Souffrances lucides

Le défenseur des Rouches ne joue plus mais parvient merveilleusement à contrôler ses anciennes pulsions.

Quarante matches sous le maillot du Standard, dont 35 comme titulaire. Ce sont les statistiques de Frédéric Dupré depuis son arrivée à Sclessin. Un bulletin qui, s’il avait été établi à l’issue de la saison dernière, aurait été superbe. A l’image de la saison d’un gaillard qui, dans un premier temps, s’était imposé à l’arrière droit, une place jadis occupée par Eric Deflandre, avant de rendre un fier service à son équipe sur la gauche. Cette saison, Dupré ne décolle pas du banc de touche : une minute en championnat et deux matches complets de Coupe d’Europe seulement, face aux Luxembourgeois de Kaërjéng, lorsque Michel Preud’homme fit tourner son noyau. Alors, que se passe-t-il ?

 » Il se passe tout simplement que je n’ai pas fait une bonne préparation, que l’équipe tourne bien et que Marcos, qui m’a remplacé, est bon « , avance Dupré.  » Avec mon caractère d’il y a dix ans, face à une telle situation, j’aurais sans doute tout cassé dans le vestiaire, je me serais bagarré avec l’entraîneur. Parce que je ne pensais qu’à moi. Maintenant, je comprends parfaitement le choix de Preud’homme. Je le trouve même logique. Admettons, par exemple, qu’il veuille me relancer parce que le Standard va affronter une série de matches difficiles : que dirait-il au gars qu’il doit enlever pour me faire une place ? Et si je joue mal, parce que je suis à court de compétition, il faudra qu’il me remplace à nouveau par un joueur qui, entre-temps, aura peut-être perdu confiance. La seule chose que j’ai à faire, c’est me taire et travailler davantage pour être prêt si, un jour, je dois remplacer quelqu’un. J’ai dit la même chose à Olivier Renard après l’incident de Mons…  »

Frédéric ne cache pas la vérité. Même pas concernant ce qui risque d’arriver dans les semaines à venir.  » Actuellement, je ne peux pas jurer que je suis un bon remplaçant car, hormis quand j’avais 18 ans, à La Gantoise, je n’ai jamais été réserviste. Et à ce moment-là, j’étais déjà tout content d’être dans les 15. L’an dernier, j’ai aussi fait les trois premiers matches sur le banc. Mais là encore, j’arrivais dans un plus grand club, il y avait Deflandre devant moi, j’ai dû réapprendre à m’entraîner en journée… Cette fois, j’ai vraiment dû déclencher un processus de compréhension.
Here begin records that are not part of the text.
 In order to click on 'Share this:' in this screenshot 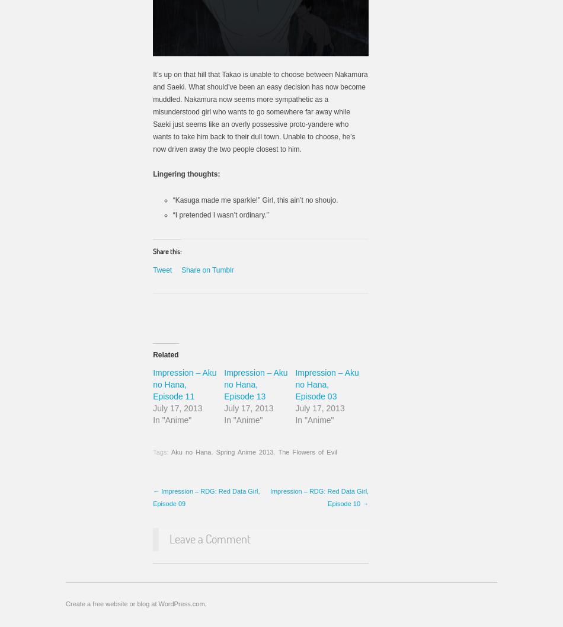, I will do `click(166, 251)`.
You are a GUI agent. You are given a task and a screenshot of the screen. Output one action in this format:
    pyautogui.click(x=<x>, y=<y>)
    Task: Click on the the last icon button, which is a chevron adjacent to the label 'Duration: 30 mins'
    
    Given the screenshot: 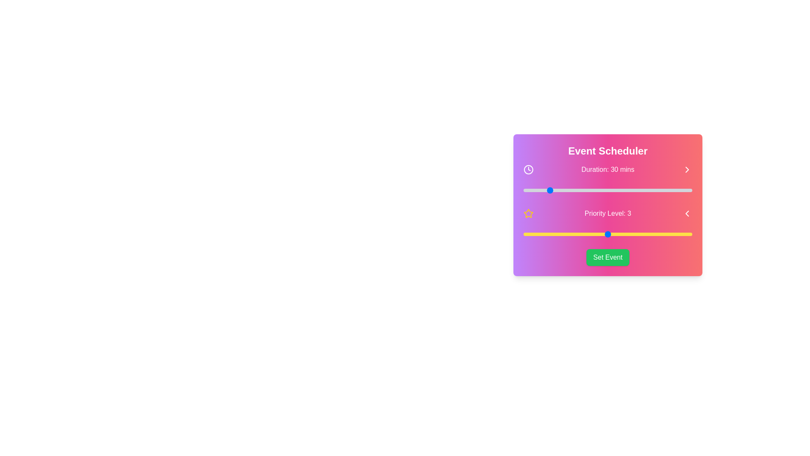 What is the action you would take?
    pyautogui.click(x=687, y=169)
    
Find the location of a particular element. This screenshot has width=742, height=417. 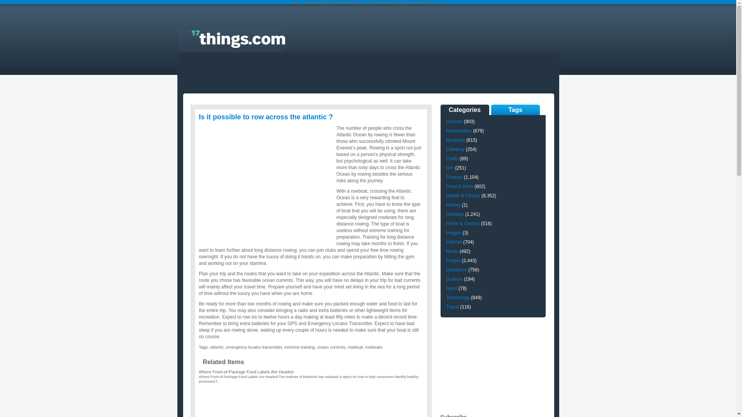

'DIY' is located at coordinates (449, 168).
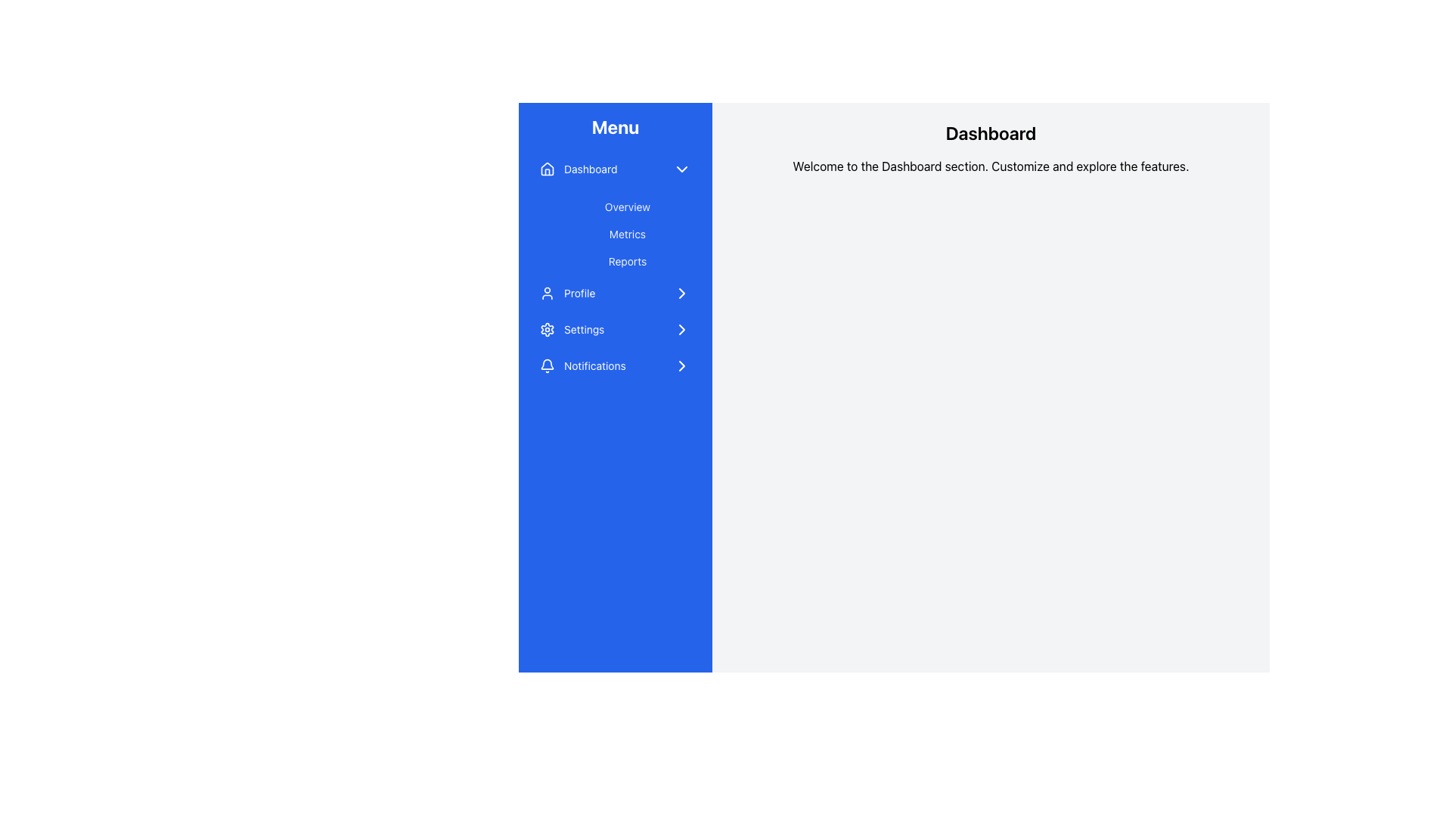 This screenshot has width=1452, height=817. I want to click on the settings icon located in the vertical menu bar on the left, positioned between the 'Profile' and 'Notifications' menu items, so click(547, 328).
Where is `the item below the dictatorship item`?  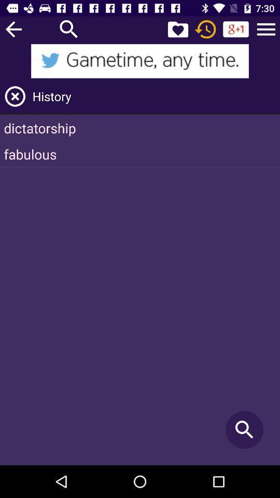
the item below the dictatorship item is located at coordinates (140, 154).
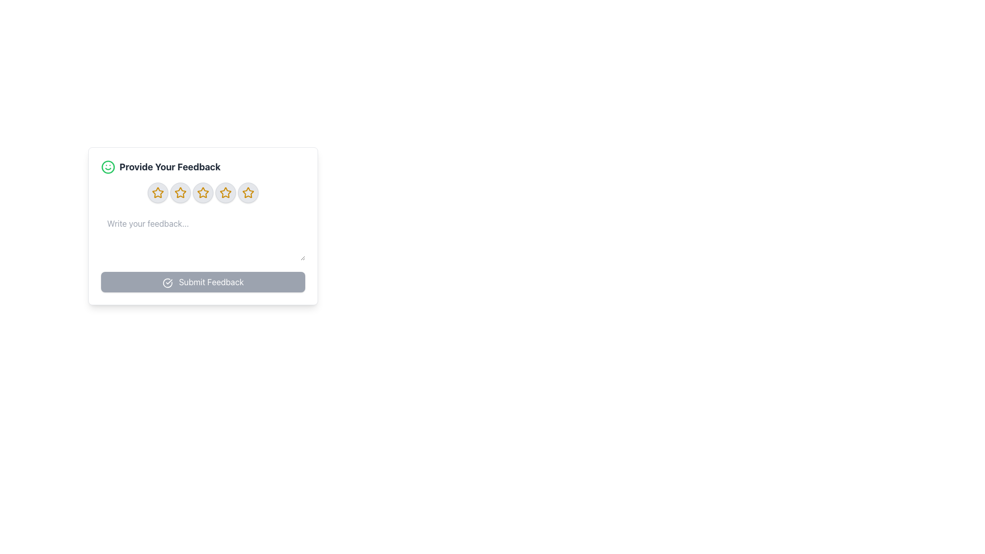 The height and width of the screenshot is (554, 985). I want to click on the third selectable rating button in a five-star rating system, so click(203, 192).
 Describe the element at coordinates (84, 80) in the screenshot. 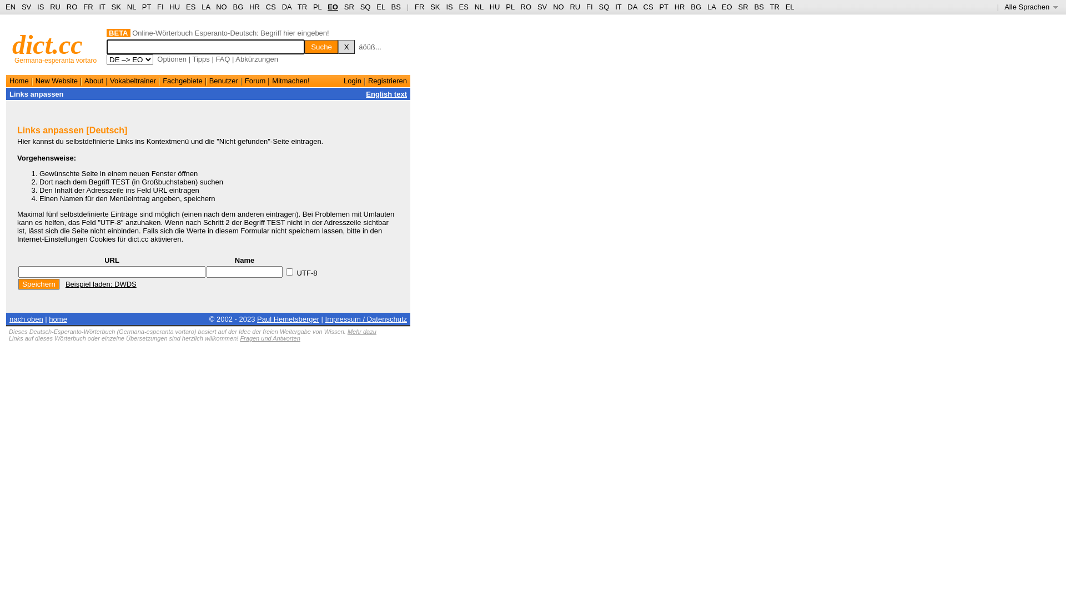

I see `'About'` at that location.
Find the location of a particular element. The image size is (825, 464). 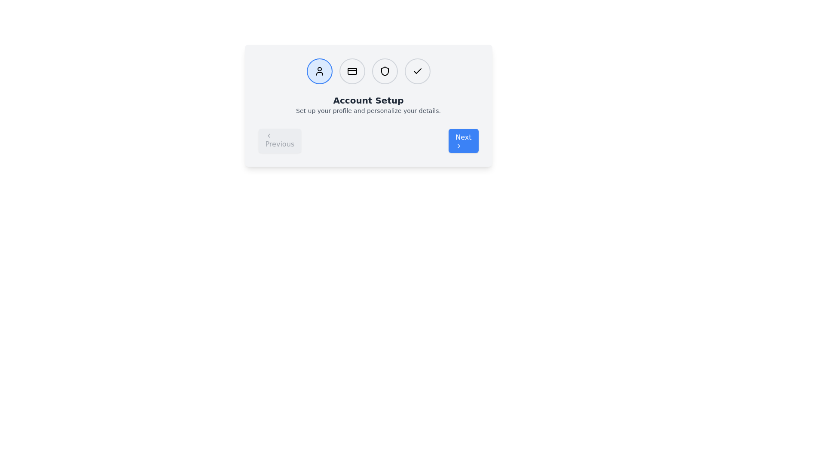

the confirmation icon with a checkmark symbol, located as the fourth icon in a horizontal layout of circular icons is located at coordinates (417, 70).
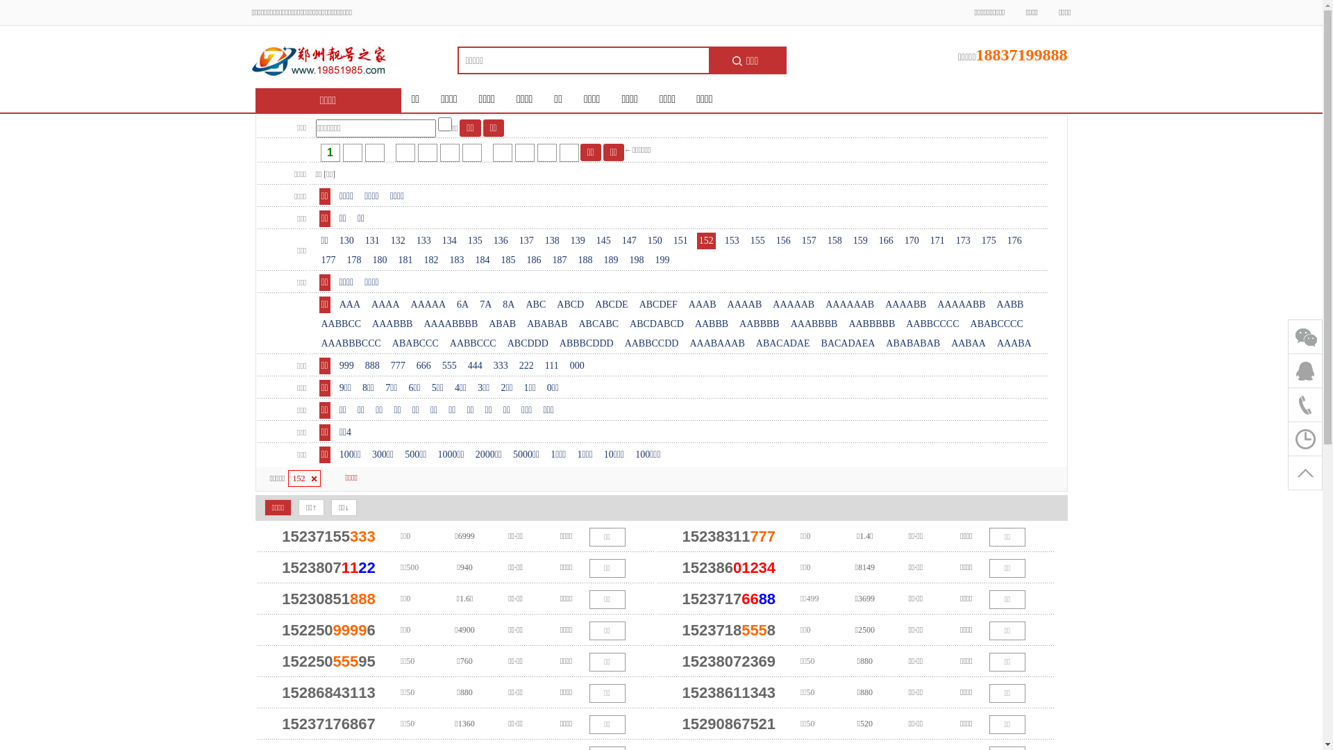 The width and height of the screenshot is (1333, 750). Describe the element at coordinates (979, 240) in the screenshot. I see `'175'` at that location.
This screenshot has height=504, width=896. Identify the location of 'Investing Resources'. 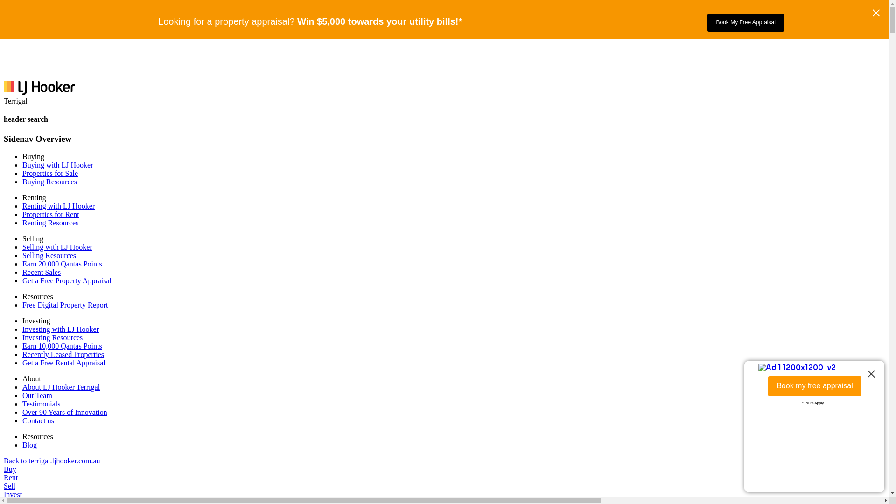
(52, 337).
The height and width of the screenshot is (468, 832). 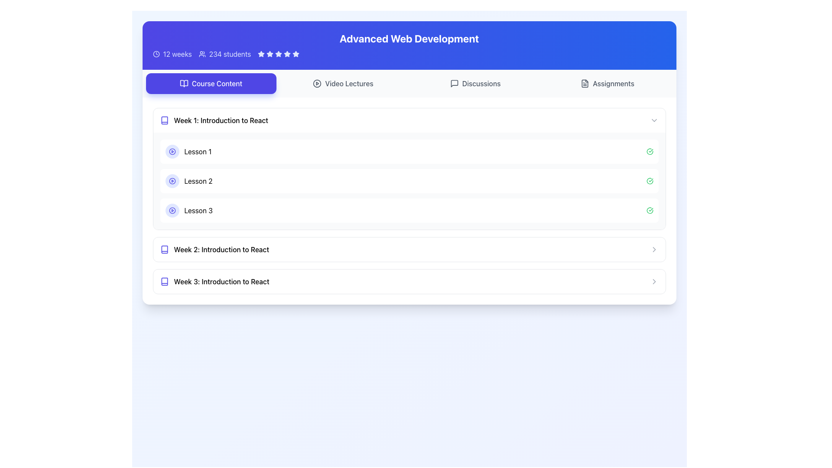 What do you see at coordinates (224, 54) in the screenshot?
I see `the Informational Label that displays the number of students enrolled in the course, located to the right of '12 weeks' and to the left of a row of stars` at bounding box center [224, 54].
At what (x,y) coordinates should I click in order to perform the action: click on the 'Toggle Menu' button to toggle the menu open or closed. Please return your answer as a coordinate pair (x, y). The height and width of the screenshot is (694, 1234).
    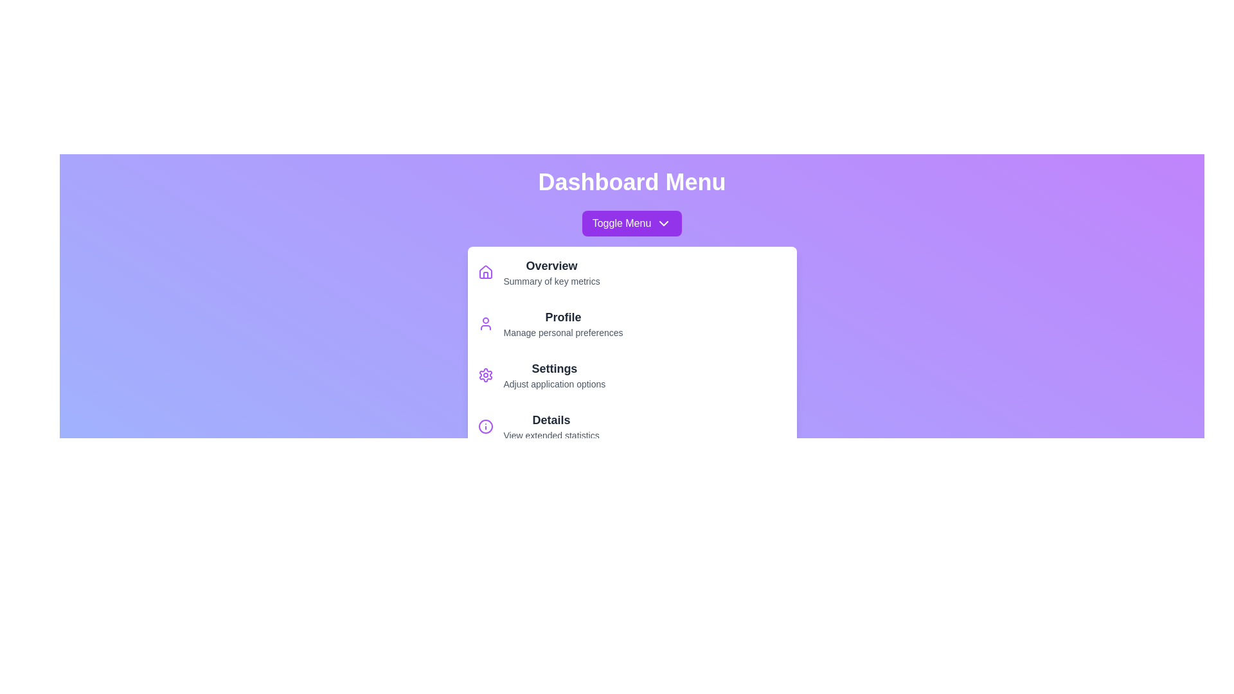
    Looking at the image, I should click on (632, 222).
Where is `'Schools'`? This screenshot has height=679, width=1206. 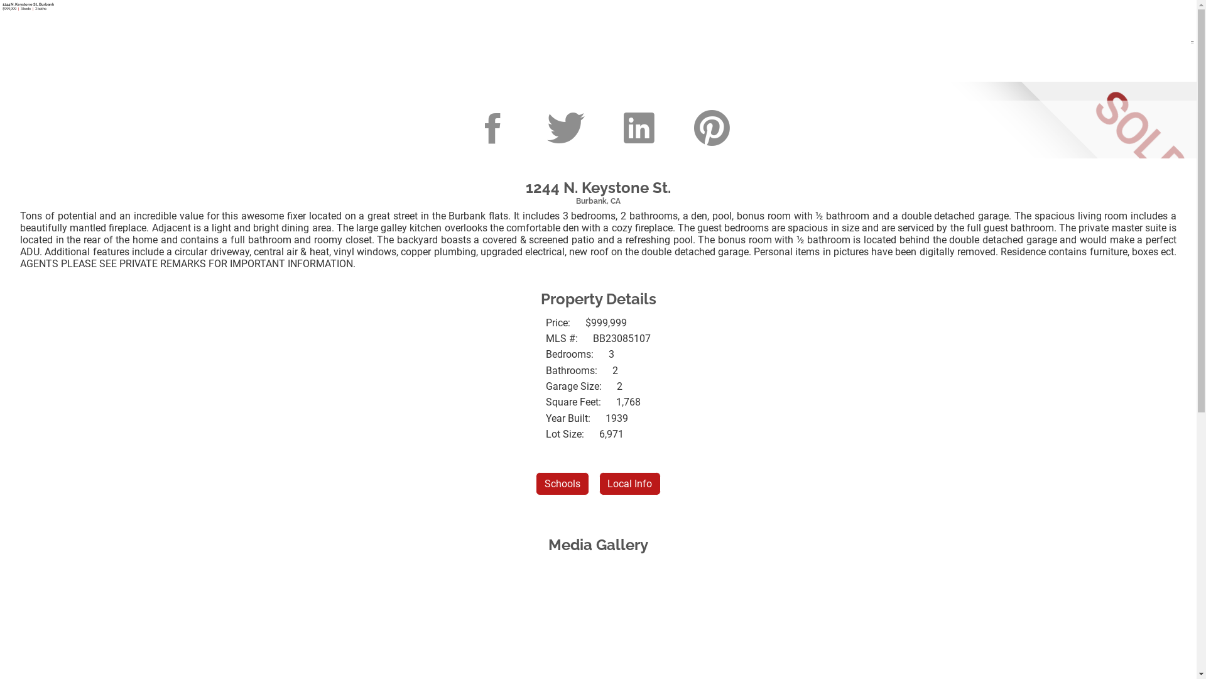
'Schools' is located at coordinates (562, 482).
Car j’ai rapidement compris que j’étais sur le banc pour longtemps. Je ne vous cache pas que c’est dur. A plusieurs niveaux. D’abord, il faut arriver à rester concentré. Et puis, il y a le manque de rythme, une situation qui s’aggrave de jour en jour. Je ne vais pas aller jusqu’à dire que j’aurais peur de devoir monter au jeu à la 60e minute mais j’espère que, si cela arrive un jour, le Standard aura le ballon et jouera haut. J’ai bien vu lorsque nous avons affronté Käerjéng en Coupe d’Europe que j’étais un peu lourd. Surtout lors du premier match. Au retour, alors que l’adversaire ne nous posait aucun problème sur le plan défensif, j’ai tout de même tenté d’amener du danger sur le flanc. Ce qui n’était pas si évident vu qu’il manquait plusieurs titulaires. La plupart des joueurs qui étaient sur le terrain avec moi éprouvaient donc le même problème : un manque de rythme. Ce soir-là, je n’étais pas mécontent de ma prestation « .

Reste que, sur base de ces deux matches, la plupart des observateurs ont conclu que le Standard n’avait pas de banc. Et après le nul à Mons, le scout Stan Vanden Buys lui-même a affirmé que le noyau liégeois était trop court. L’arrivée de Marco Ingrao ne constitue-t-elle pas une motion de défiance à l’égard des défenseurs présents et, singulièrement, de Dupré, qui peut aussi occuper le poste d’arrière gauche ?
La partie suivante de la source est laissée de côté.